第15話 きえていく悲しみ②

「ね、耐えられないでしょ? だから、今すぐケリを付けてあげる」


 言葉と共に空中に出現した黒い無数のはねが、真っ直ぐに少女を襲います。

 先が鋭く尖ったそれは、教会で受けた硝子片よりずっと強い閃きを放ちながら、黒い軌跡を描いて恐ろしい速さで飛んでいきます。

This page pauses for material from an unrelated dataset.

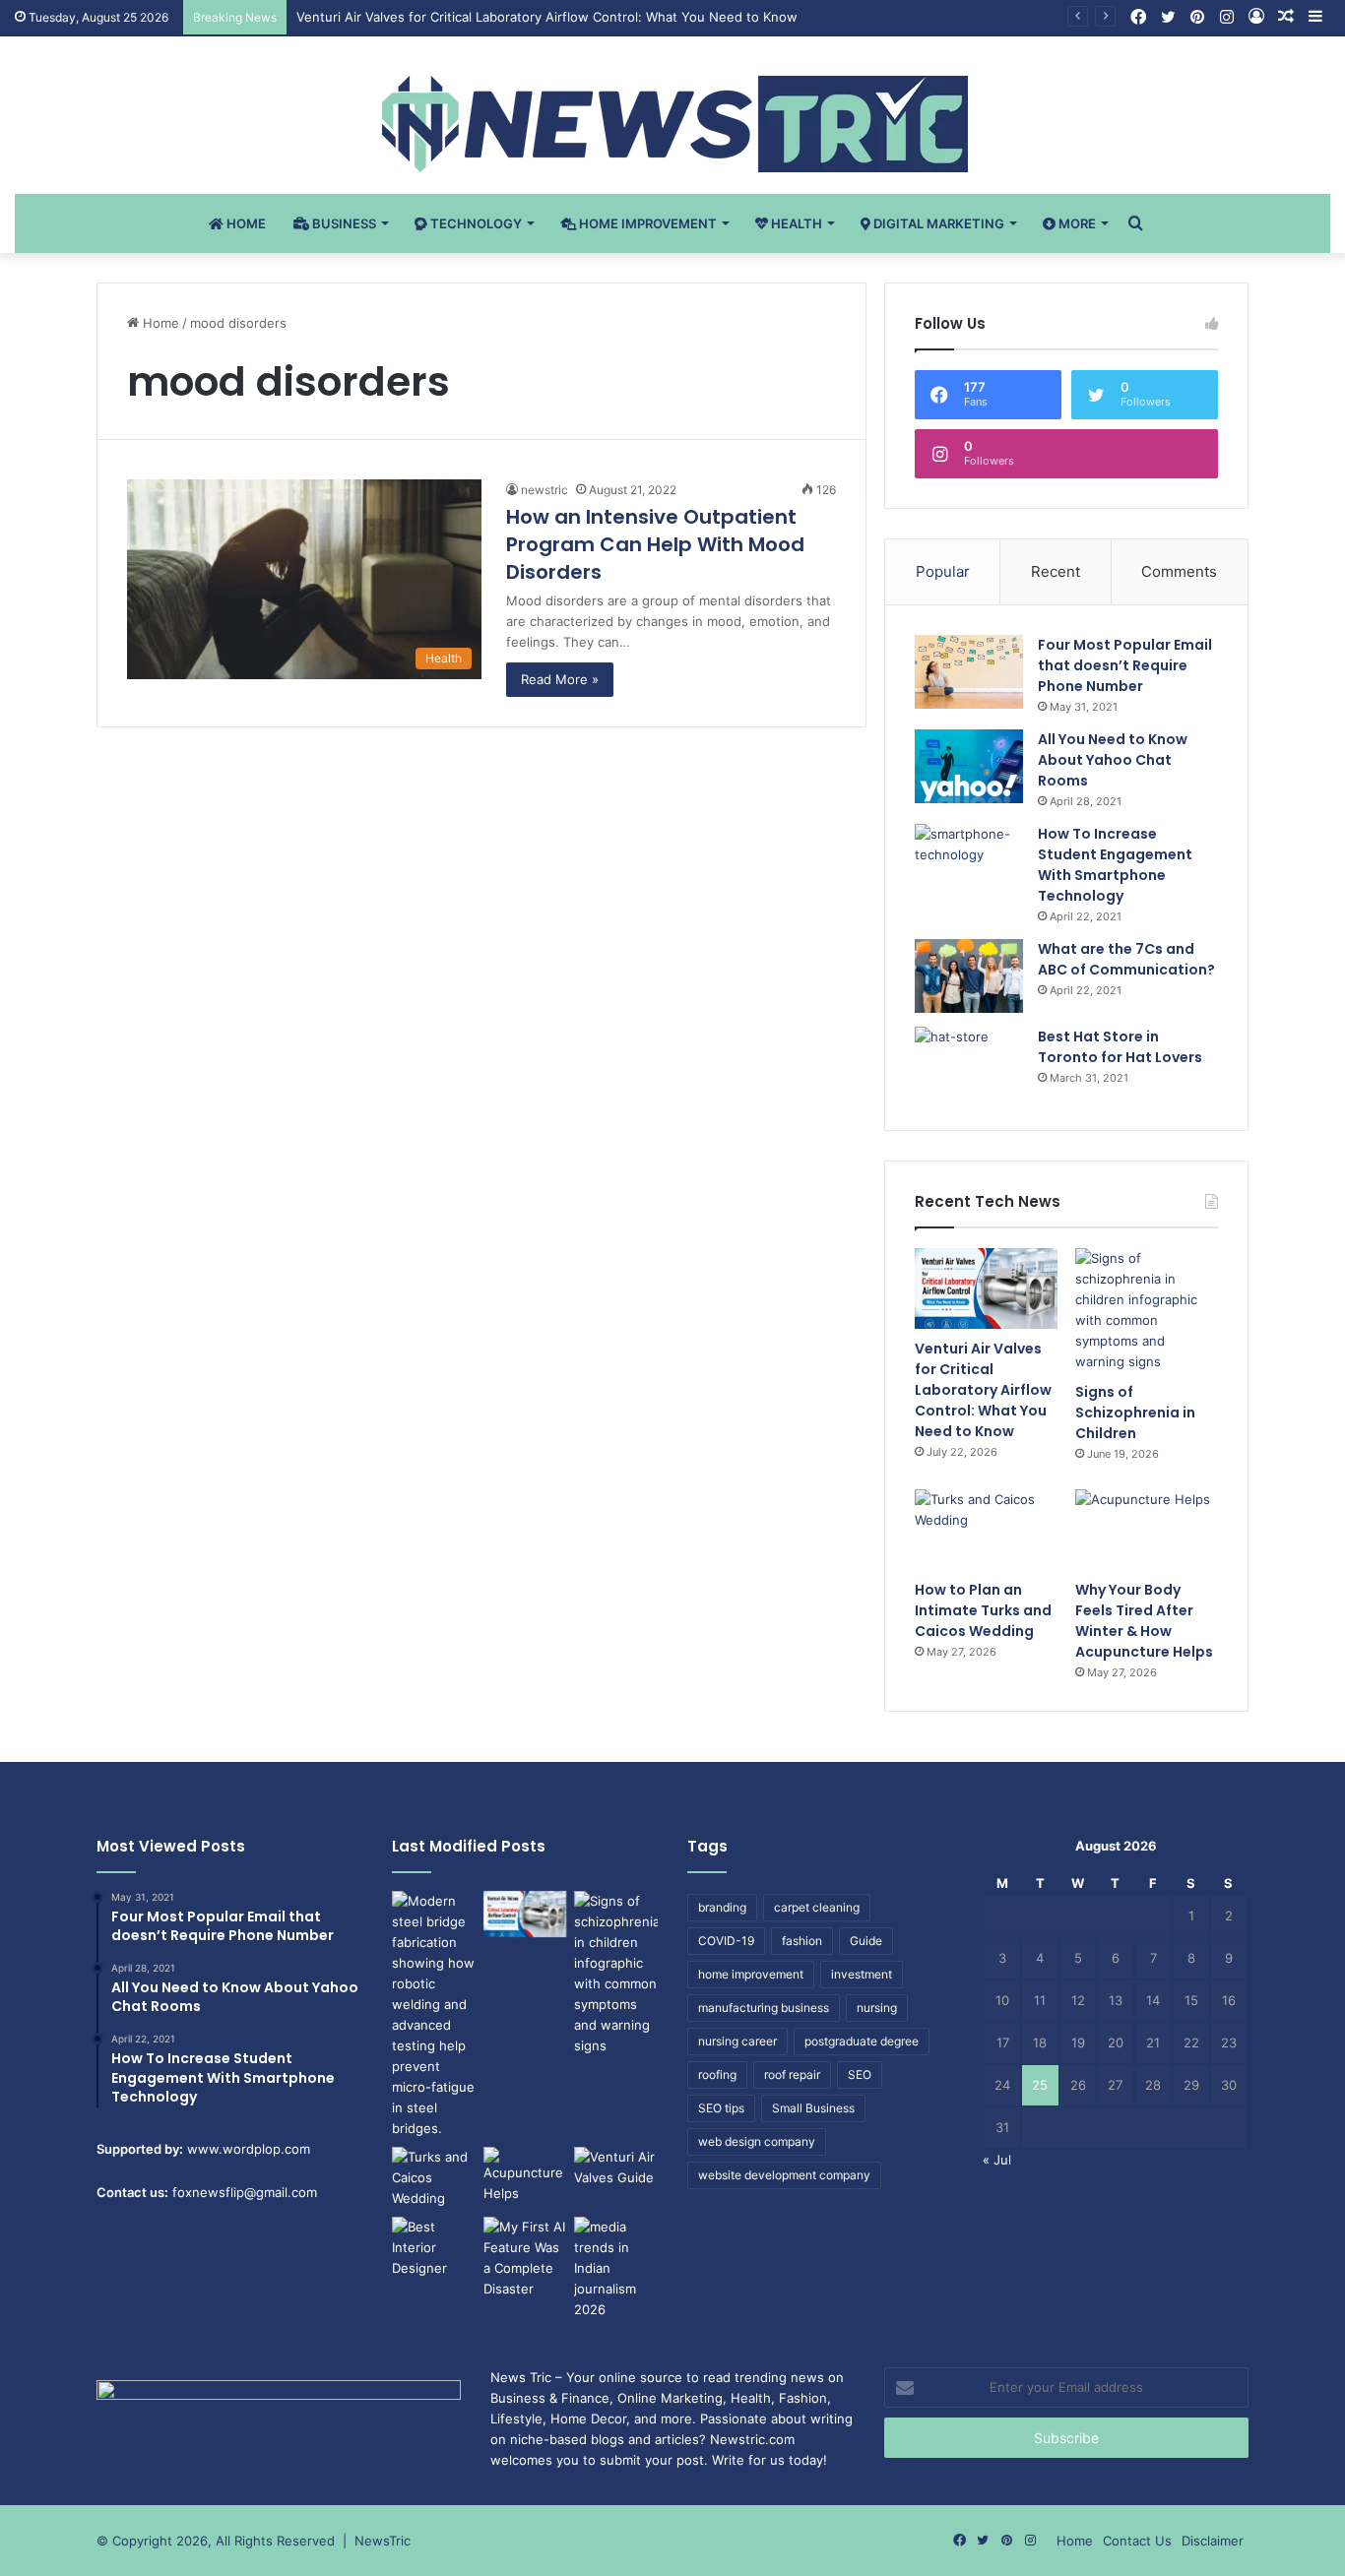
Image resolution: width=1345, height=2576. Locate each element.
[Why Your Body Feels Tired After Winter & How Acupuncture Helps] (1146, 1529)
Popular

 リーセンは未だ苦しみから脱することが出来ず、うずくまっていました。防御はおろか、避けることすらままなりません。


「駄目!!」


 白いシルエットが踊りました。

 ミモルは、両肩に手を置いて預けてくる彼女の体重を受け止めます。

 鼓動が激しく脈打ちました。


「え、エル?」

『間に合わなかった』


 後悔を訴えるリーセンの声を耳に受け止めながら、ゆっくりと青い瞳を見詰めます。荒い息が頬にかかりました。


「……よかった。術から解放されたのね」

『あいつが逃げたからでしょ』


 クピアは隙を突き、どこかへ姿をくらましました。


「ご、ごめん。分かってたのに、逆らえなかった」


 自分を置いて去った両親に問いかけられない「何故」。その理由を昔から何度も想像してはかき消してきました。

 きっと止むに止まれぬ事情があったのだと思いこむしかなかったのです。クピアの言葉はそんな心を埋め、なぐさめてくれる気がしました。


「いいの。仕方がないわ……」

「!」


 ふらり、とその身が揺れます。支えようと掴んだ手に生暖かい物が触れ、ミモルは言葉を失いました。ねっとりと赤く、濡れています。

 見れば背中にもいくつも濃い染みが広がっていました。白い翼にも黒い羽根が突き刺さり、色を変えていきます。


「エルっ? ねぇ、しっかりして!」

「抜いては駄目よ。毒がられているみたい」

「なに、これ」


 思わず指先を固まらせました。エルネアの体が淡く光を放ち始めます。それは無数の泡のように見えました。肌や、服や、いたるところから溢れてくる――光る羽。


 どんどん生まれては宙に溶けていくそれが、天使を構成しているものだと気付くのに、時間はかかりませんでした。


「あっ。いや……駄目だよ」


 彼女を支える自分の腕が透けて見えます。存在が薄らいでいるのです。ミモルはありったけの力でパートナーを抱きしめました。


「あなたに怪我がなくて、よかった」


 力ない微笑みを浮かべながら、透けた手でミモルの顔に触れてくる指先が、ほんのりと暖かく感じられます。

 うるんだ青い瞳が細められ、長い睫毛まつげがゆっくりと触れ合いました。次の瞬間、彼女の全身を光が包み、ぱっと弾けます。


「待って!」


 割れんばかりの声で叫んでも、きらきらと輝く羽根は構わず空へ向かって飛んでいきました。

 誰かが、悲しむことはない、と言います。彼女は使命を果たしたのだからと。


「違う。私はエルにそんなこと望んでない。ただ」


 ただずっと、傍に居てほしかっただけです。ミモルは立ち上がり、首が痛むのも忘れて追いかけました。


「お願い、連れていかないで。エルがいなくなったら、私、何もない」


 孤独が迫ってきます。すぐそこまで来て、手招いているのが感じられました。ぽろぽろと雫が零れ、鼻の奥がつんと痛みます。

 にじんだ景色に重なって、エルネアと過ごした年月がよみがえってきました。


 朝、目覚めれば聞こえてきた生活の音や、温かい料理、作ってくれた服、次は何をしようかとアイデアを考えている時の楽しそうな横顔。


 どの場面を思い出しても、彼女の心はいつもミモルに向いていました。一緒に笑い、時に心配し、間違ったことをすれば叱ってくれました。

 いつしか視線はぼんやりと庭園に植えられた花々へと落ちていきます。


「あんな声に耳を傾けちゃ、いけなかったんだ」


 自分を想ってくれているのが誰なのか知っていたのに、他の手を取ろうとしてしまいました。これはその罰なのだと、ミモルは思います。ならば、受けねばなりません。


「そんなに、大切ですか?」


 はっとして振り返りました。孤独が形になって現れたのかと思ってぞっとしましたが、そこに立っていたのは先ほど自分達を救ってくれたアルトという少女でした。